Question

I'm learning backbone.js for a Rails 3 application I'm working on. Backbone uses underscore which, I believe, has its own template engine built in.

I've read good things about mustache but was wondering if I should consider using it instead of the built in template engine of underscore?

What are your thoughts?

Thanks

Was it helpful?

Solution

I am about halfway through my first enterprise level backbone app. I am currently using underscores built in templates because when I started the way I had learned was with underscore.. I don't necessarily have any problem with them. All of the templating solutions are pretty straight forward.
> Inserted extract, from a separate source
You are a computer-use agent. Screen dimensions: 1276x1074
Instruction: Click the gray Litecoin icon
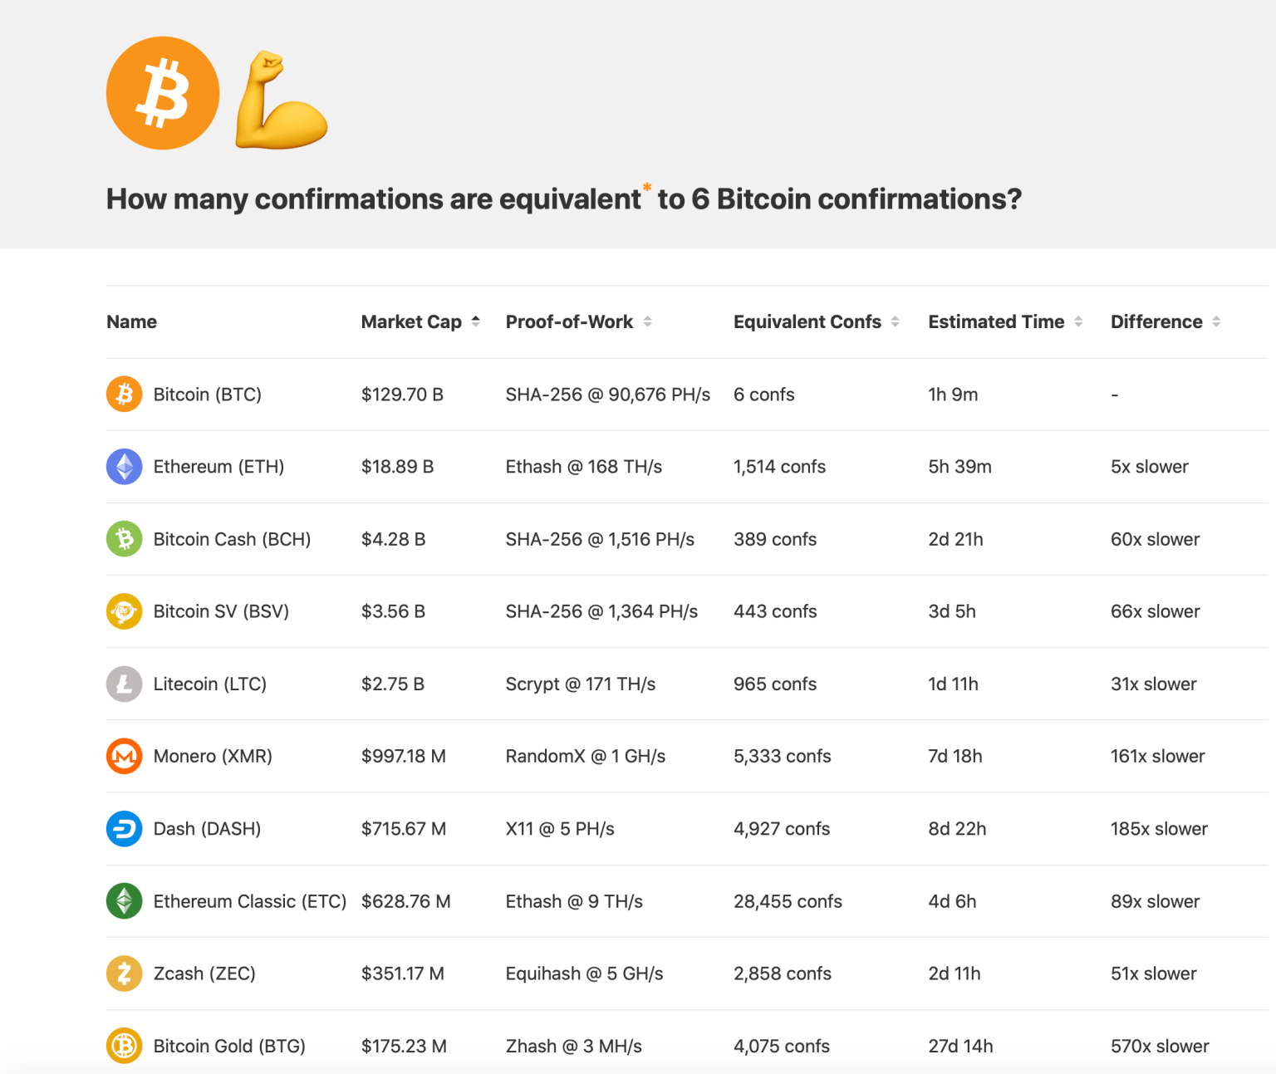pyautogui.click(x=125, y=684)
I have since looked at a few of the other solutions and am contemplating switching, but only because I think some of the other solutions look cleaner. Also some of the solutions have a tad bit more functionality.

I like mustache because of its shorter syntax. Looks cleaner. But I if I do switch I think I'm going to go with Handlebars.js.
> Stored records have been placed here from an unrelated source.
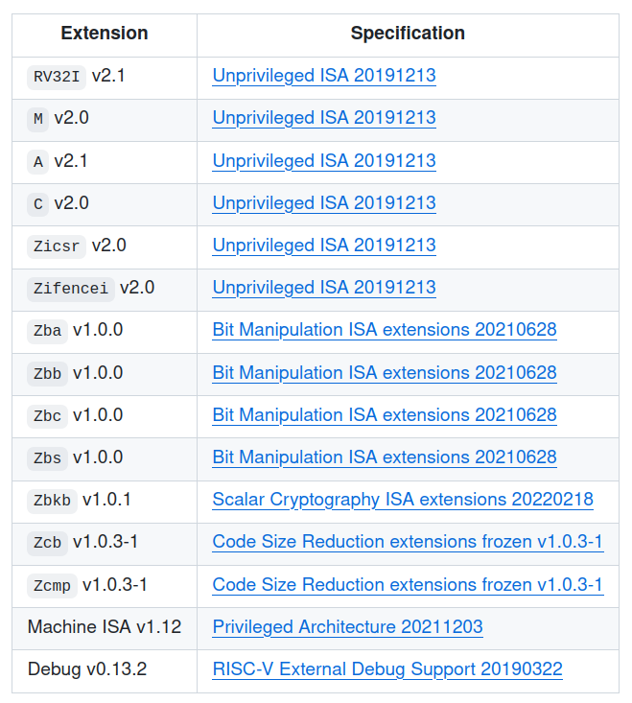Open Unprivileged ISA link for M extension
Viewport: 632px width, 703px height.
(324, 118)
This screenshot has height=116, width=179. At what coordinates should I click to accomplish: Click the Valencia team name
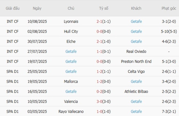71,102
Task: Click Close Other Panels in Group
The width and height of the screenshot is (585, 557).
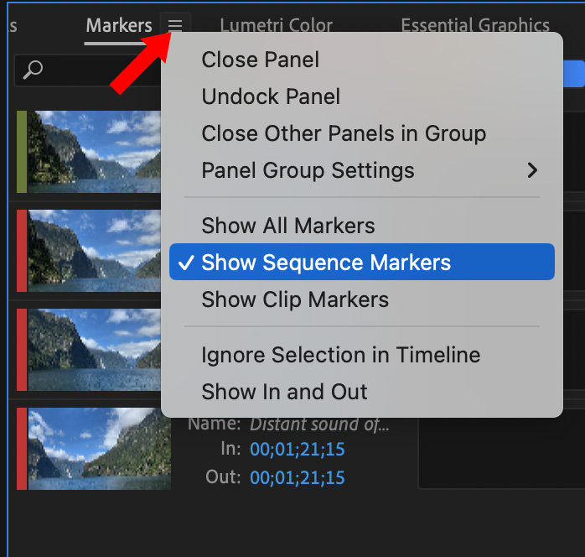Action: coord(344,133)
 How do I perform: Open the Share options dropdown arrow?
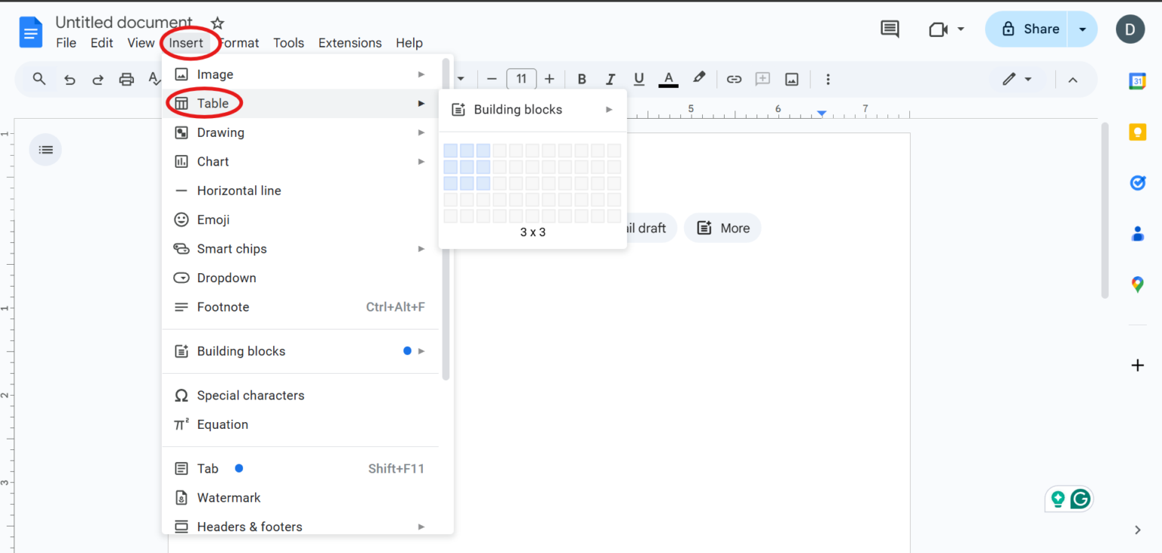[x=1083, y=29]
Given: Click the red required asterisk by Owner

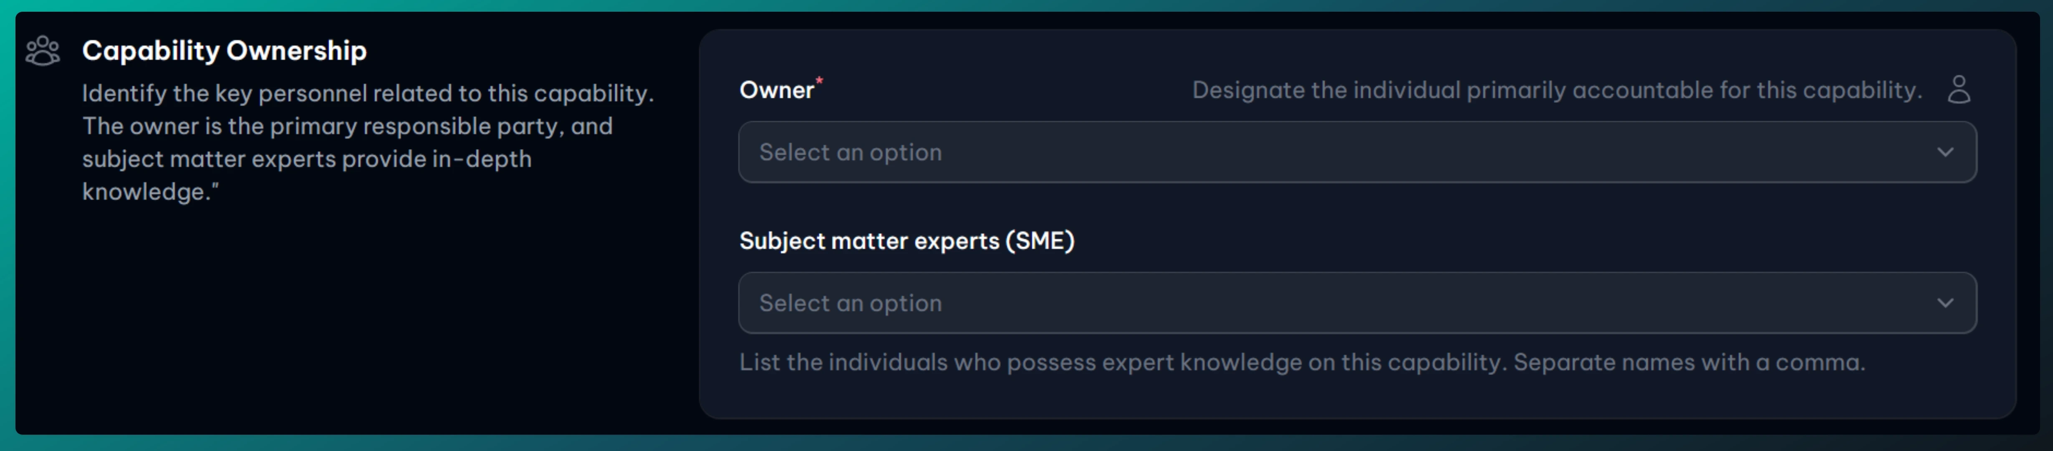Looking at the screenshot, I should click(x=819, y=80).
Handlebars has the same short syntax, plus a ton of other features such as custom helper methods and setting object context inside your template. Check it out here. If I had known about handlebars at the beginning of my project I probably would have jumped on it for sure.

I wouldn't worry so much about adding another dependency as others have mentioned. Backbone apps done right will run lightning fast anyways. :D

If you have any other questions let me know. I've been really enjoying backbone so I'm trying to watch the tagged posts. But seriously. Handlebars looks legit.

EDIT:

I also meant to add that the documentation for handlebars looks way more legit than underscores...

OTHER TIPS

The biggest con I can think of is that you're adding yet another library to do something your dependencies already do. If syntax is your biggest concern the following snippet will tell underscore to use a similar syntax.

_.templateSettings = {
  evaluate : /\{\[([\s\S]+?)\]\}/g,
  interpolate : /\{\{([\s\S]+?)\}\}/g
};

The question asks Rails, but isn't tagged so; so a con is conflicts with languages using mustache-like syntax such as django's templates.

If a django template parses a block first, it will attempt to fill in the {{ }} blocks before ever writing the JS.

I am using a verbatim django template tag that ignores {{}} blocks to solve the issue but I now wish I used the default <%=%> syntax so that I don't have to explicitly escape these blocks written in the django template engine.